• _Çıkarılan Metin_
Şafii'ye ait bu iki görüş şu meseledeki görüş ayrılığına dayalıdır:

"Nastan, onu tahsis eden bir mana [illet] istinbat etmek [çıkarmak] caiz midir, değil midir?". Daha doğru olan görüşe göre bu caizdir.

 

[Üçüncü görüş]: [Zayıf olan] bir başka görüşe göre ise nesepten mahrem olan kadına dokunmak abdesti bozmaz, diğer mahremlere dokunmak ise bozar.

 

Güçlü kabul edilen görüşe yönelik şöyle bir itiraz ileri sürülemez; "Nebi'in (s.a.v.) hanımları ile evlenmek haram olduğu halde onlara dokunmak abdesti bozar." Bu itiraz yersizdir; çünkü Nebi'in (s.a.v.) hanımları ile evlenmenin haram olması, onların kendi şahıslarından değil Nebi'in (s.a.v.) saygınlığından kaynaklanmaktadır. Bu sebeple son dönem alimlerinden biri şöyle demiştir:

"Bunu ancak zekası parlak olmayanlar bir itiraz olarak ileri sürebilir.

• _Veri Kesiti_
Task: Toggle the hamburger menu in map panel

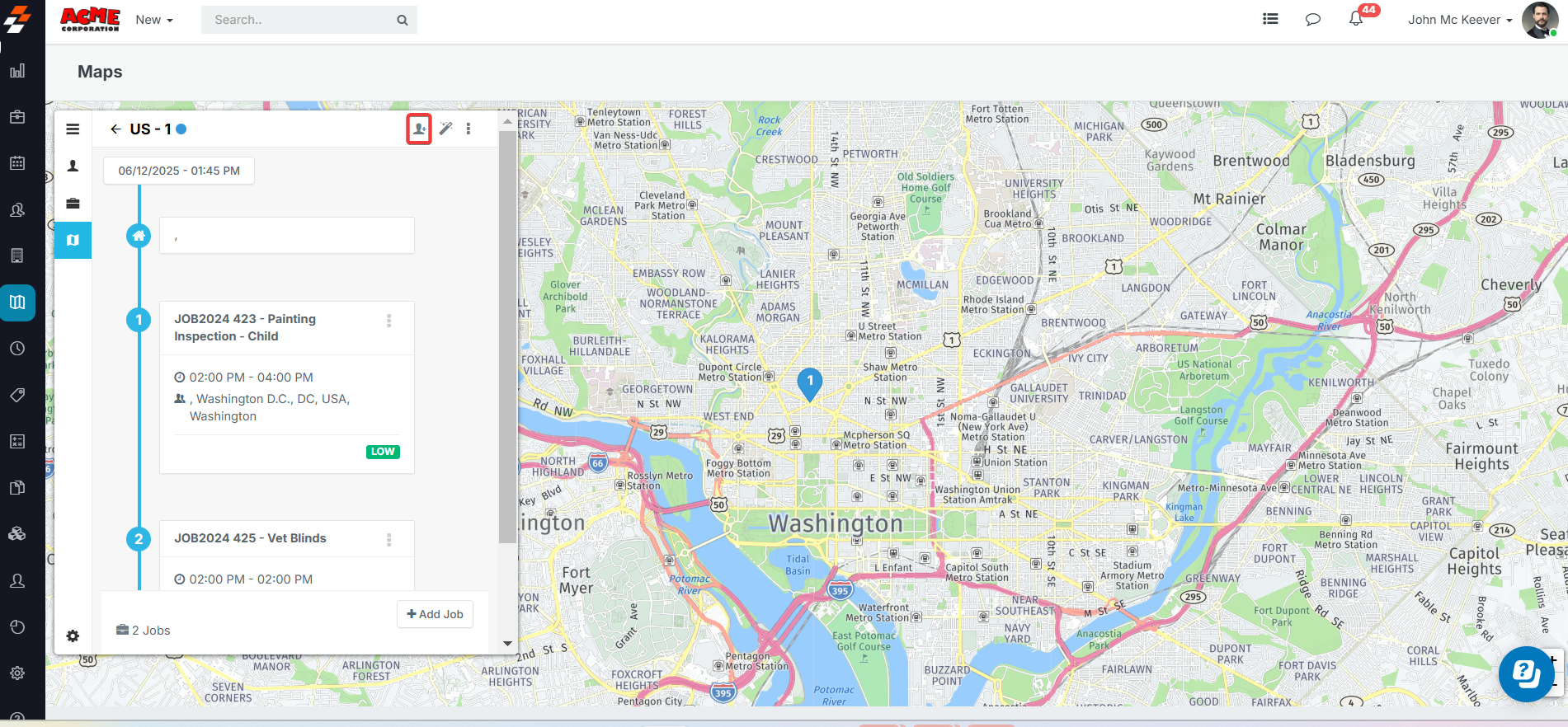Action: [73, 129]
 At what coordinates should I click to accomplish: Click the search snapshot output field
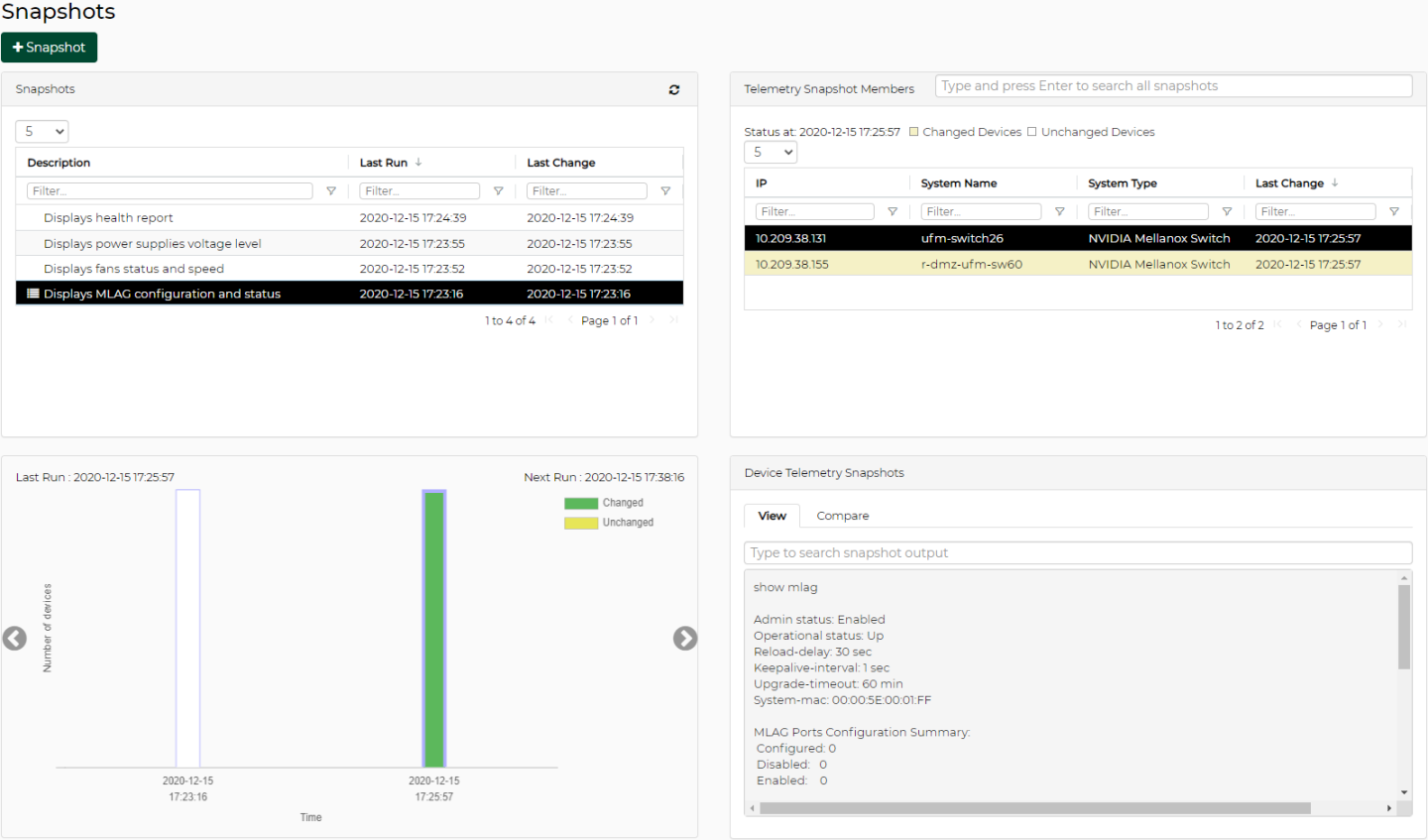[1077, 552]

• _İstenenler_
1. Abdestle ilgili metindeki şu cümleyi İngilizceye çevirin: "Bu itiraz yersizdir; çünkü Nebi'in (s.a.v.) hanımları ile evlenmenin haram olması, onların kendi şahıslarından değil Nebi'in (s.a.v.) saygınlığından kaynaklanmaktadır."
2. Abdestle ilgili metinde "Şafii'ye ait bu" ile başlayıp "olarak ileri sürebilir." ile biten kısmı hiçbir değişiklik yapmadan verin.

• _Tamamlanan Alıştırma_
1. This objection is unfounded, because the prohibition on marrying the wives of the Prophet (s.a.v.) stems not from their own persons but from the dignity of the Prophet (s.a.v.).

2.
Şafii'ye ait bu iki görüş şu meseledeki görüş ayrılığına dayalıdır:

"Nastan, onu tahsis eden bir mana [illet] istinbat etmek [çıkarmak] caiz midir, değil midir?". Daha doğru olan görüşe göre bu caizdir.

 

[Üçüncü görüş]: [Zayıf olan] bir başka görüşe göre ise nesepten mahrem olan kadına dokunmak abdesti bozmaz, diğer mahremlere dokunmak ise bozar.

 

Güçlü kabul edilen görüşe yönelik şöyle bir itiraz ileri sürülemez; "Nebi'in (s.a.v.) hanımları ile evlenmek haram olduğu halde onlara dokunmak abdesti bozar." Bu itiraz yersizdir; çünkü Nebi'in (s.a.v.) hanımları ile evlenmenin haram olması, onların kendi şahıslarından değil Nebi'in (s.a.v.) saygınlığından kaynaklanmaktadır. Bu sebeple son dönem alimlerinden biri şöyle demiştir:

"Bunu ancak zekası parlak olmayanlar bir itiraz olarak ileri sürebilir.